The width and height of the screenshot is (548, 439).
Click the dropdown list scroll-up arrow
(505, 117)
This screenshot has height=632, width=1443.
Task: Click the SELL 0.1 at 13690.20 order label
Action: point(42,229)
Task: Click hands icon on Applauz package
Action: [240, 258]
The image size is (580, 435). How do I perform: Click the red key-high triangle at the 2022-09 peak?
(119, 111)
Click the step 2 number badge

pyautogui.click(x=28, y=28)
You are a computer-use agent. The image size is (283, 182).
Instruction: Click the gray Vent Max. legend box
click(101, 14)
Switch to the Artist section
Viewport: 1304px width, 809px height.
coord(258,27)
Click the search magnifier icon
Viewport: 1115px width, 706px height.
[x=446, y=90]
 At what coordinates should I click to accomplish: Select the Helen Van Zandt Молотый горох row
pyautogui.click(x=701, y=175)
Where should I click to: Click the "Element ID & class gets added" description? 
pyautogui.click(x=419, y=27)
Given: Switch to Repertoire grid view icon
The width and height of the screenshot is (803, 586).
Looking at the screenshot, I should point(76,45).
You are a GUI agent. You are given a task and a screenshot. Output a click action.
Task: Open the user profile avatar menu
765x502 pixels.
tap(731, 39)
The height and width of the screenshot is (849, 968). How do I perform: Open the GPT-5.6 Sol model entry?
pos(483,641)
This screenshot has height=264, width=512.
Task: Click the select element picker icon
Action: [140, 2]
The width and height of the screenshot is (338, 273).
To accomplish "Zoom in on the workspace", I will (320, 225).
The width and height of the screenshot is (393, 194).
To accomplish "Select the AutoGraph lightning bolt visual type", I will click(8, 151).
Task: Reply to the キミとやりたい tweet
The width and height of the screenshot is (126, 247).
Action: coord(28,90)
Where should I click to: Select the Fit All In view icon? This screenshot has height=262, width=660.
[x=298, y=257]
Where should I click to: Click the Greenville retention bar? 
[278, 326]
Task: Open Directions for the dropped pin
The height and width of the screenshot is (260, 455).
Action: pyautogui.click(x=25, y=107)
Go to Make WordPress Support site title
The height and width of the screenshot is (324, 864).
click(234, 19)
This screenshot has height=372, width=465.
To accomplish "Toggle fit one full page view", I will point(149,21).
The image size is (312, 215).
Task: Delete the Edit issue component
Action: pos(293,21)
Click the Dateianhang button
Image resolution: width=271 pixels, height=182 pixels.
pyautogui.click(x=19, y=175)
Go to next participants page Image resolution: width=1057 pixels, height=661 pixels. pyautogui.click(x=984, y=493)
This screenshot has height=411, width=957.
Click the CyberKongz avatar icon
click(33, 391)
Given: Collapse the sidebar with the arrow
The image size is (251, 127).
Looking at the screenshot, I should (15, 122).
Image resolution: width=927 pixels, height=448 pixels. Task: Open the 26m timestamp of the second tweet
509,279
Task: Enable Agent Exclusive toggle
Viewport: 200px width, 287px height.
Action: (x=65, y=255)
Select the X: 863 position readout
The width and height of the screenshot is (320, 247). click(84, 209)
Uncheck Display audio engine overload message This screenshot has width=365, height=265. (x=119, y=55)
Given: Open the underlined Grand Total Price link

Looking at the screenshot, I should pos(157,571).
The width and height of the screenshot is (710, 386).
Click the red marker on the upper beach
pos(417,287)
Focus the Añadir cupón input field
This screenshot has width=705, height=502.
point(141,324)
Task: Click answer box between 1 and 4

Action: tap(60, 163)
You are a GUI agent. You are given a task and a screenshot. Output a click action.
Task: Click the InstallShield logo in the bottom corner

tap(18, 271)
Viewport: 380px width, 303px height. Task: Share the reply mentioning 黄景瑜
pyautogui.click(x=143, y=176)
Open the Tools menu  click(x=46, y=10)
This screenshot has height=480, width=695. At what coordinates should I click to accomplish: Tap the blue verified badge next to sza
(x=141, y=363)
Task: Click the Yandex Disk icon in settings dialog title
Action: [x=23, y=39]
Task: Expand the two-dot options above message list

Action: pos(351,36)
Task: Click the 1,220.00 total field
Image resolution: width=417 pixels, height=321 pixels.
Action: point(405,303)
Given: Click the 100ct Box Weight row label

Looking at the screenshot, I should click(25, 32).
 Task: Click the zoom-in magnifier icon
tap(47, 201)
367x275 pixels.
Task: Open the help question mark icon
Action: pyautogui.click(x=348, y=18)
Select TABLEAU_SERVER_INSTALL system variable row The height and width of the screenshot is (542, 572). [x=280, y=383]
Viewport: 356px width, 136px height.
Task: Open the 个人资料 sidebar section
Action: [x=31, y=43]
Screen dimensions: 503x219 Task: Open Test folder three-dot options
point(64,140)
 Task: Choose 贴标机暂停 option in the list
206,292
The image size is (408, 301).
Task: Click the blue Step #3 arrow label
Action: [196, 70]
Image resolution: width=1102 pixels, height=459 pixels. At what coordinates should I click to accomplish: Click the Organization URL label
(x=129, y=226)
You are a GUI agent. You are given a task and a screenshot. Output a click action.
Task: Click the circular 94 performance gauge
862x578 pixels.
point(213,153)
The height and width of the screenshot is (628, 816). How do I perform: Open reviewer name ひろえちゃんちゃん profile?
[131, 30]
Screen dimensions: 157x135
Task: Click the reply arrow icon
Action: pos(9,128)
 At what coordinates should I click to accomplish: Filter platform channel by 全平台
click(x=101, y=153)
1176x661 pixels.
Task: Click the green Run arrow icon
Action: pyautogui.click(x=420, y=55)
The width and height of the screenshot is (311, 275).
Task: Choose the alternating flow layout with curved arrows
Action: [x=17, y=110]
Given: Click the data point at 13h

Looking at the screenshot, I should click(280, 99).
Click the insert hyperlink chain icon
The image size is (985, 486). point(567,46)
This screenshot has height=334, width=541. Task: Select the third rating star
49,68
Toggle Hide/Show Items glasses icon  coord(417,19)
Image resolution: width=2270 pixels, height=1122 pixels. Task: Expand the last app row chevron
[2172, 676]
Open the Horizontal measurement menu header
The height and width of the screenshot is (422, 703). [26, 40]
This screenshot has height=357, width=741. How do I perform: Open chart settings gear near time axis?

···

- **Exercise prompt**: Each line from the top of the entries above through the line containing "Given: Switch to Repertoire grid view icon" must be transcribed exactly, and no other line may appear.

- **Answer**:
The width and height of the screenshot is (548, 439).
Click the dropdown list scroll-up arrow
(505, 117)
This screenshot has height=632, width=1443.
Task: Click the SELL 0.1 at 13690.20 order label
Action: point(42,229)
Task: Click hands icon on Applauz package
Action: [240, 258]
The image size is (580, 435). How do I perform: Click the red key-high triangle at the 2022-09 peak?
(119, 111)
Click the step 2 number badge

pyautogui.click(x=28, y=28)
You are a computer-use agent. The image size is (283, 182).
Instruction: Click the gray Vent Max. legend box
click(101, 14)
Switch to the Artist section
Viewport: 1304px width, 809px height.
coord(258,27)
Click the search magnifier icon
Viewport: 1115px width, 706px height.
[x=446, y=90]
 At what coordinates should I click to accomplish: Select the Helen Van Zandt Молотый горох row
pyautogui.click(x=701, y=175)
Where should I click to: Click the "Element ID & class gets added" description? 
pyautogui.click(x=419, y=27)
Given: Switch to Repertoire grid view icon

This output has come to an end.